EXERCISE INPUT
_ _ _ _ _ _ _

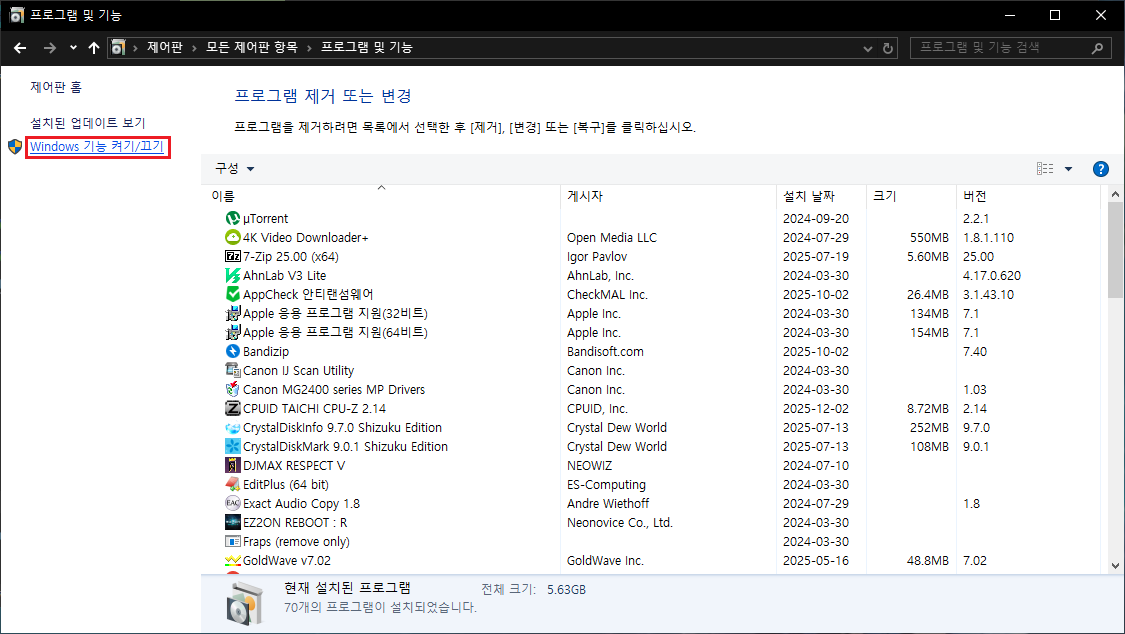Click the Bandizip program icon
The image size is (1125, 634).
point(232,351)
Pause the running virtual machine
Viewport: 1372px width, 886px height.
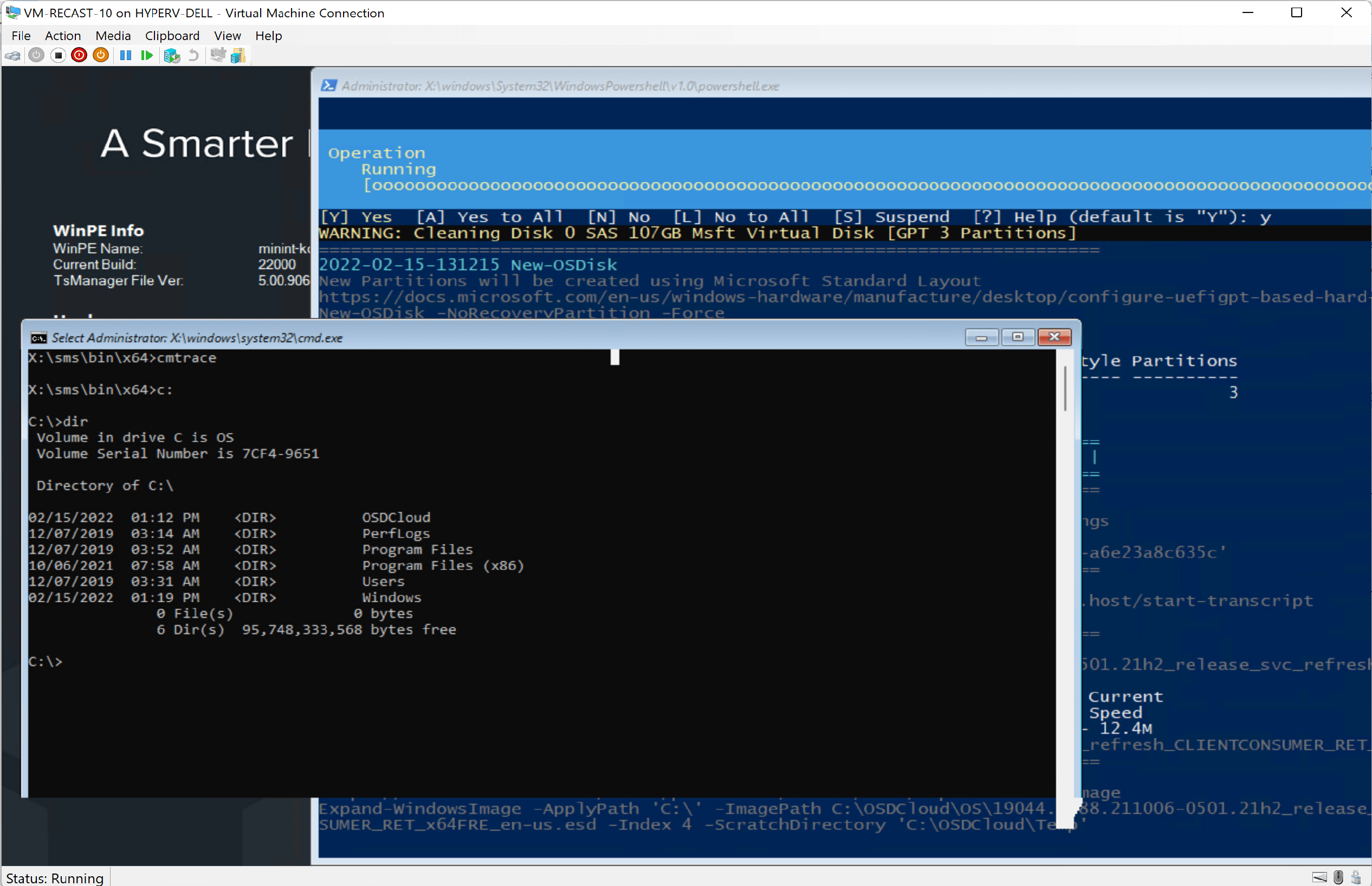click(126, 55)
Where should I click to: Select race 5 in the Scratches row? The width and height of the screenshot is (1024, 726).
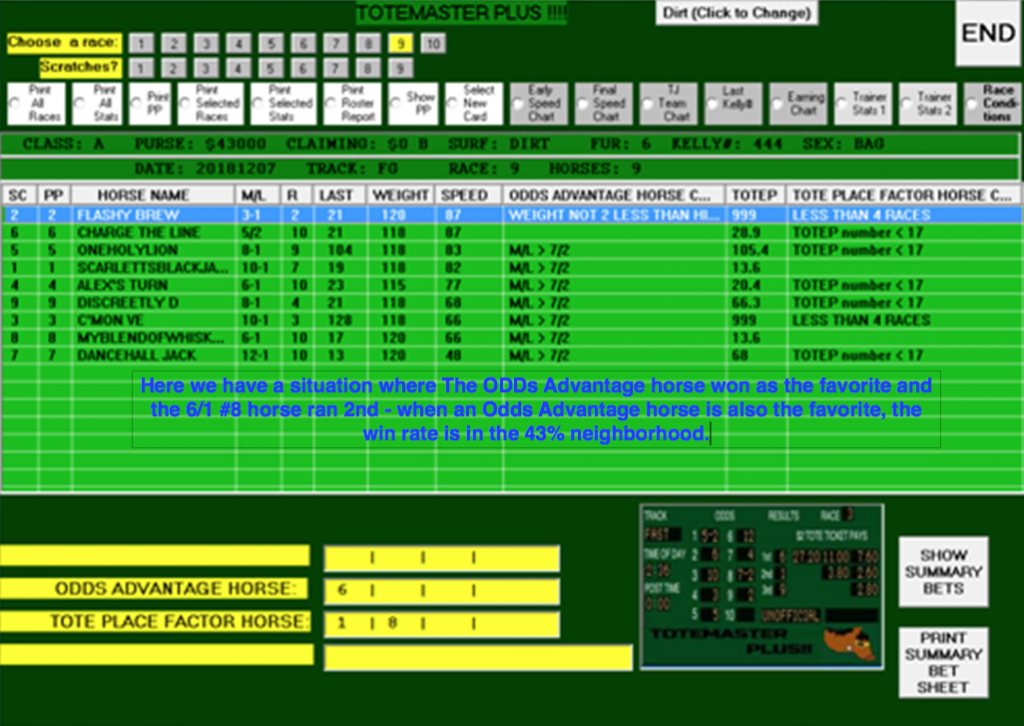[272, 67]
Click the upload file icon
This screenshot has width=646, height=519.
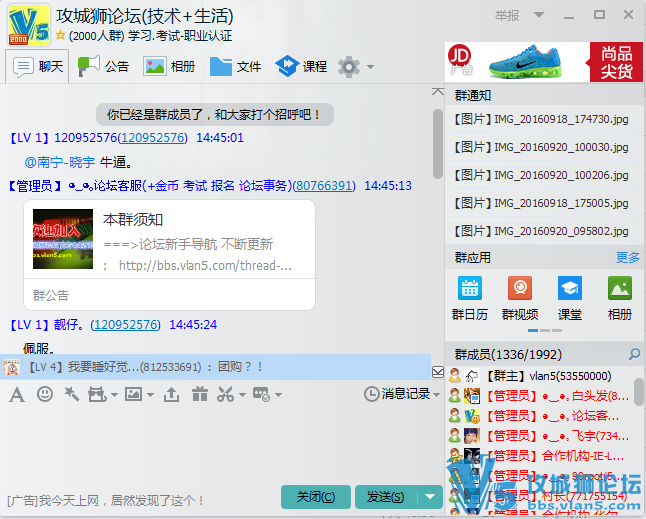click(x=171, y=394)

_ _ _ _ _ _ _

Reproduce every line of the records above word for word, without the pictures.

ANSWER TO THIS EXERCISE
Click the Bandizip program icon
The image size is (1125, 634).
point(232,351)
Pause the running virtual machine
Viewport: 1372px width, 886px height.
click(126, 55)
Where should I click to: Select race 5 in the Scratches row? The width and height of the screenshot is (1024, 726).
[272, 67]
Click the upload file icon
This screenshot has width=646, height=519.
click(x=171, y=394)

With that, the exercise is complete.